I am naturally curious like this, but this is also a quality I work to strengthen, because it's good for me. Curiosity helps us learn, remember, grow and engage in the world. It’s also fun because out of inquiry comes passion. Curiosity helps us discover what we like and it adds meaning to our lives. It also improves performance.

In one study out of the University of Edinburgh, researchers found that those of average intelligence who are curious and conscientious do just as well in school as those thought to have greater intelligence.

Fear Can Quell Curiosity

Sometimes, though, fear overrides our desire to know. I am curious to know what it would be like to survive alone in the wilderness, but I’m fearful that I would spend much of my time hungry, crying and cold. In this case, my fear will keep my curiosity at bay.

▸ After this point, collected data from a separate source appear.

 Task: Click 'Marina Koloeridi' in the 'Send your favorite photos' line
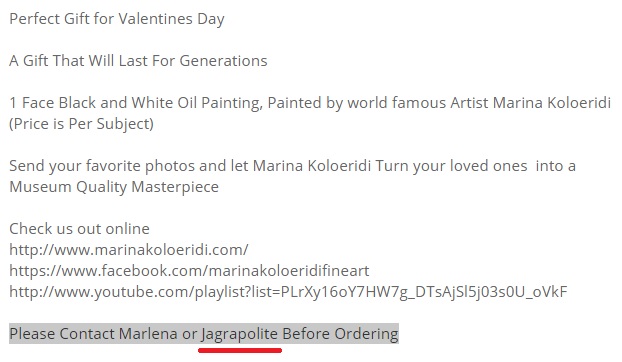[312, 166]
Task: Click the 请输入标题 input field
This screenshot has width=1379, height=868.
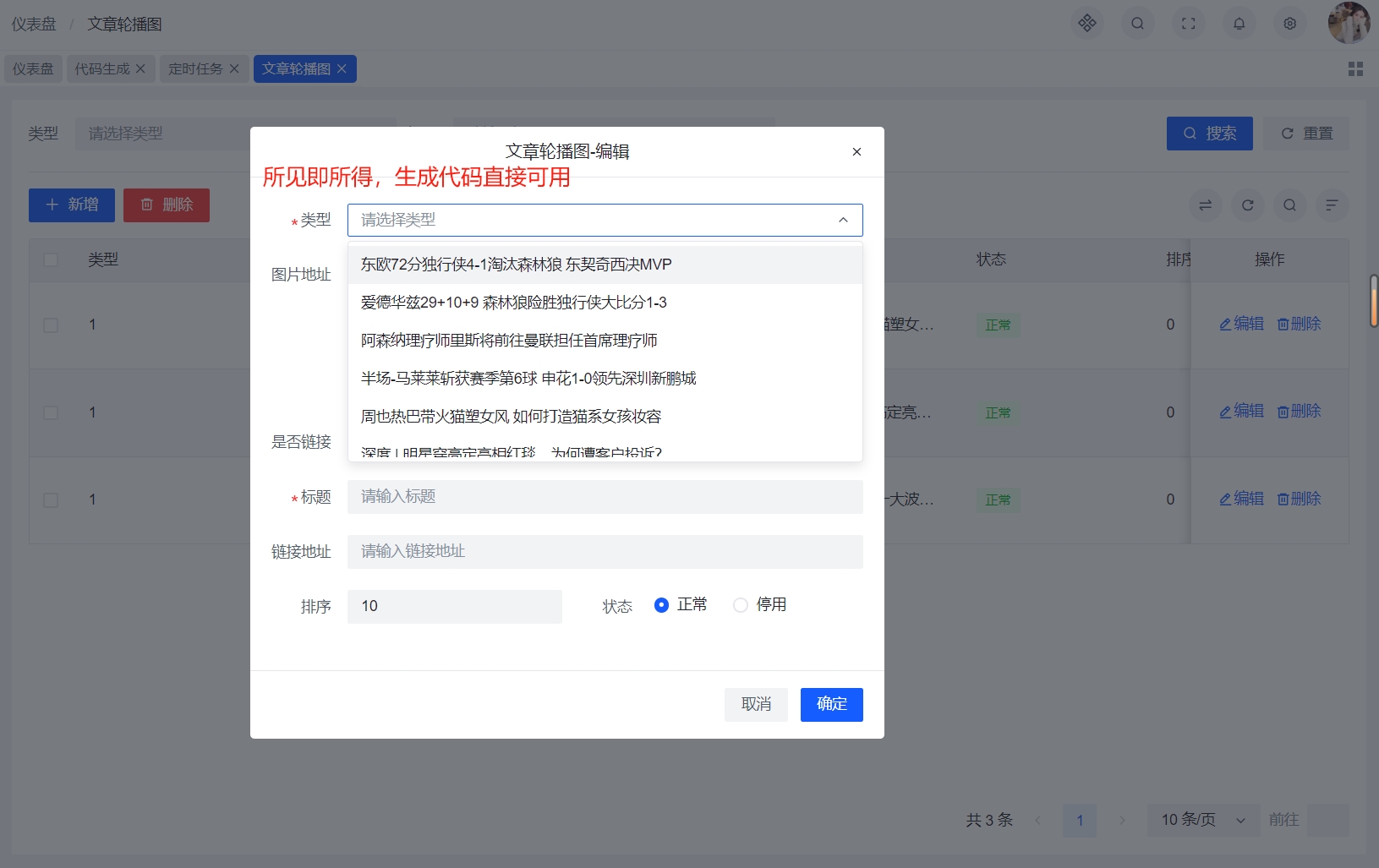Action: pyautogui.click(x=605, y=497)
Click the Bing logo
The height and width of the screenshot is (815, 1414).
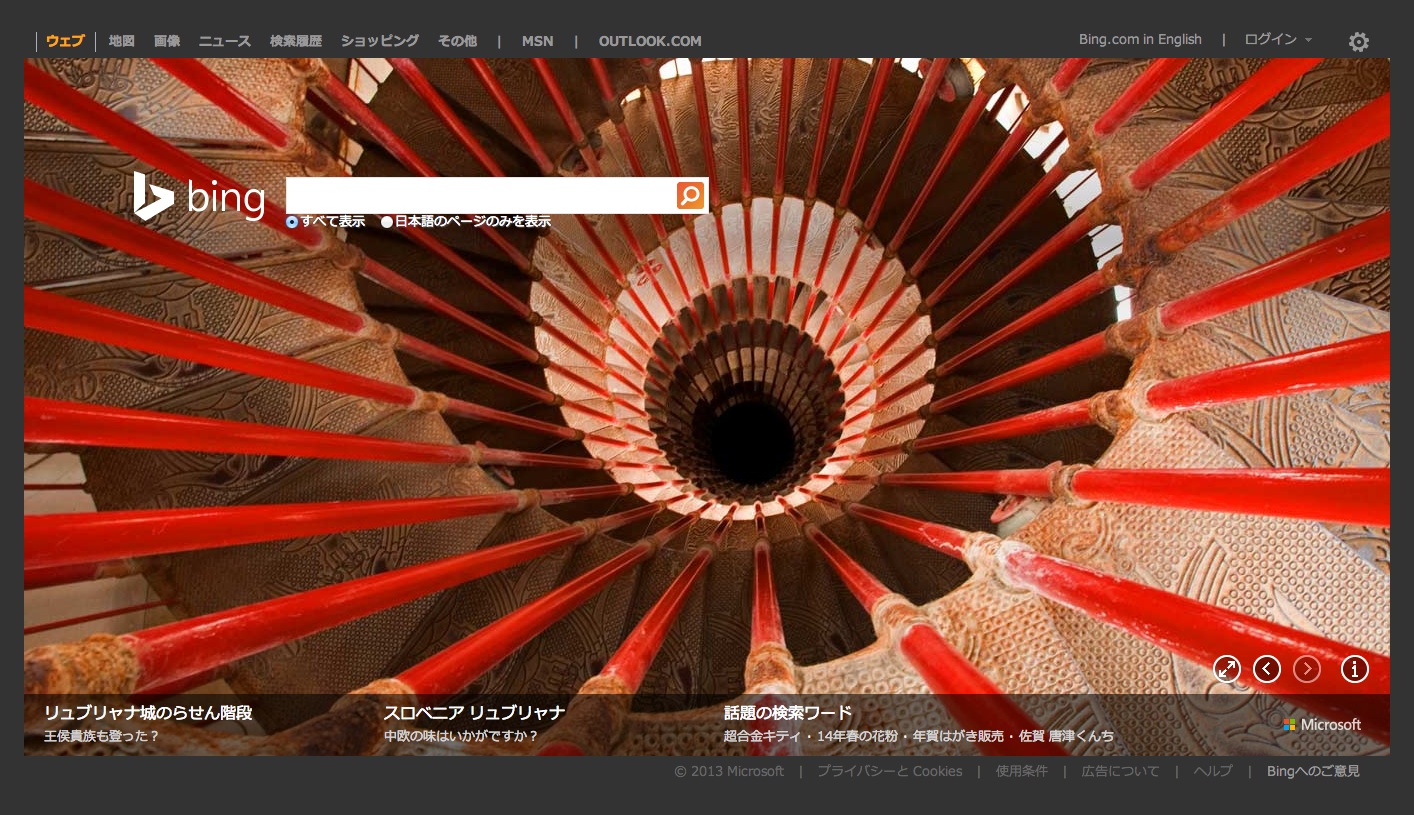(x=200, y=196)
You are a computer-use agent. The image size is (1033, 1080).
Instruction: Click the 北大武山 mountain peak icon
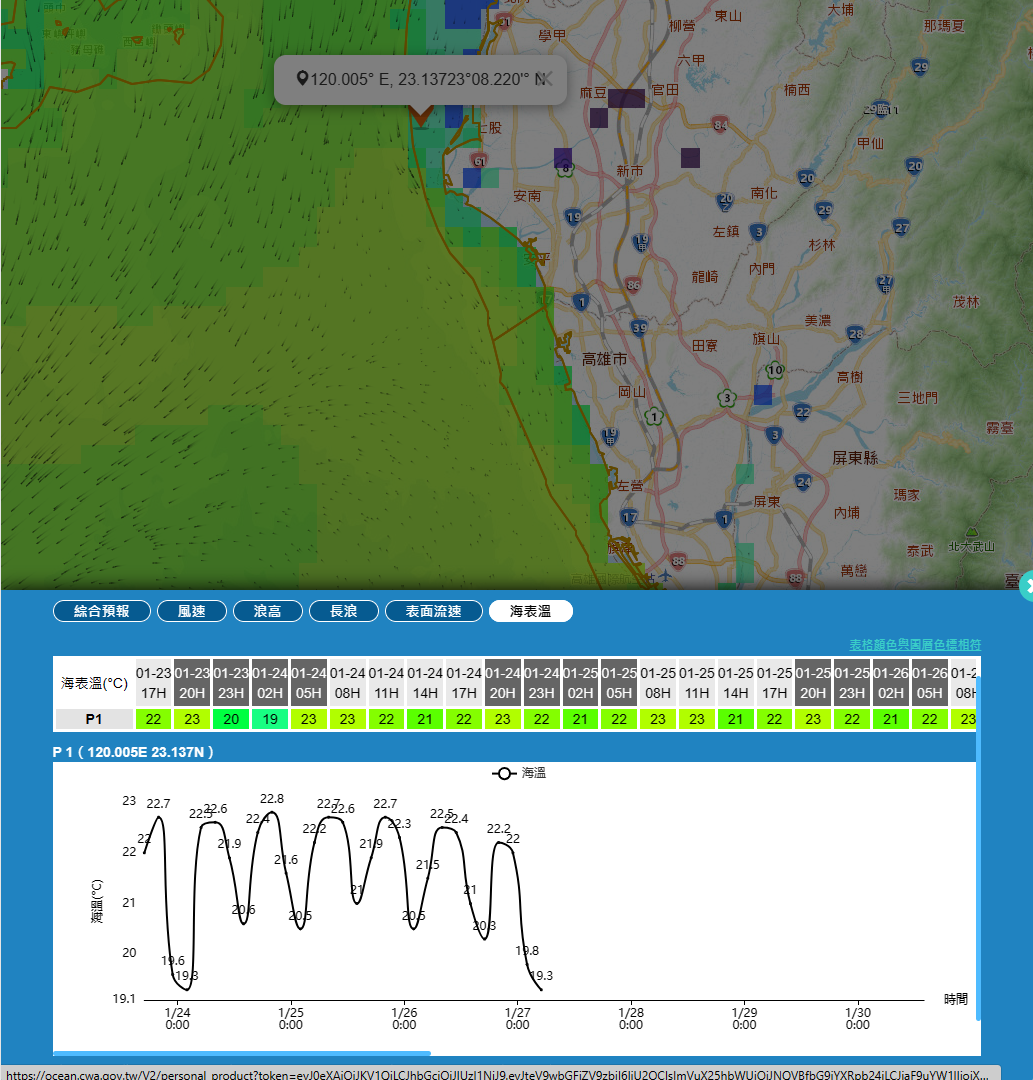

When I wrote my first book, though, I was also afraid. Afraid I couldn’t do, fearful of rejection, disappointment.

But the strongest sense I had while proposing and writing that book was wonder. And that ultimately trumped my fear. I wondered whether I could write a book. I wondered what it would be like to see it on the shelf. I was curious to see what it would be like to write 65,000 words and how I would feel and how I would organize my days. I had so many questions about the experience that the questions themselves kept me going. I needed the answers.

That’s how it works. Curiosity provides intrinsic motivation. Moves us forward. Helps us explore, act, accomplish and it creates a structure for us to participate in life.

Curiosity can be the link between feeling stuck and moving into your greatest life.

Five Ways to Become More Curious

1. Find what fascinates you. You may have to go looking. You may discover a bunch of baloney that does not interest you at all, but the exploration process will yield some surprises and those are always good for revving up curiosity.

2. Do things you don’t know how to do. When I signed up for a Beginning Ukulele class I was nervous. I didn’t have a clue how to play this little instrument. But, I thought it would be interesting to find out if I could. Try something different, something you don’t know how to do. Study a new language, pick up an instrument, try a new recipe or pick up the Sunday crossword and challenge yourself with what you don’t know.

3. Ask questions. We tend to associate questions with childlike behavior and as we grow we act more like the expert than the student. Be the student. Ask the questions. When you learn something new, express an opinion, converse with others, ask why. Why do you like Asian food? What is it about green that turns you on? Why do you do the job you do? Explore your experience through the questions, then seek out the answers and reflect on what you learn. Self-reflection—a processing of the information you discover—is essential to self-understanding and often prompts curiosity.

4. Go to people, not Google. I love Google, but the most dynamic learning occurs when we interact with others. They inspire us. They trigger thoughts and actions that inspire our curiosity. Curiosity is a dynamic process of questioning and creating and investigating. It is inspired when we come up against others who are also exploring the world; others who have knowledge to share acquired from their own inquiry. Hang out with these explorers, ask questions of them, listen and watch and learn.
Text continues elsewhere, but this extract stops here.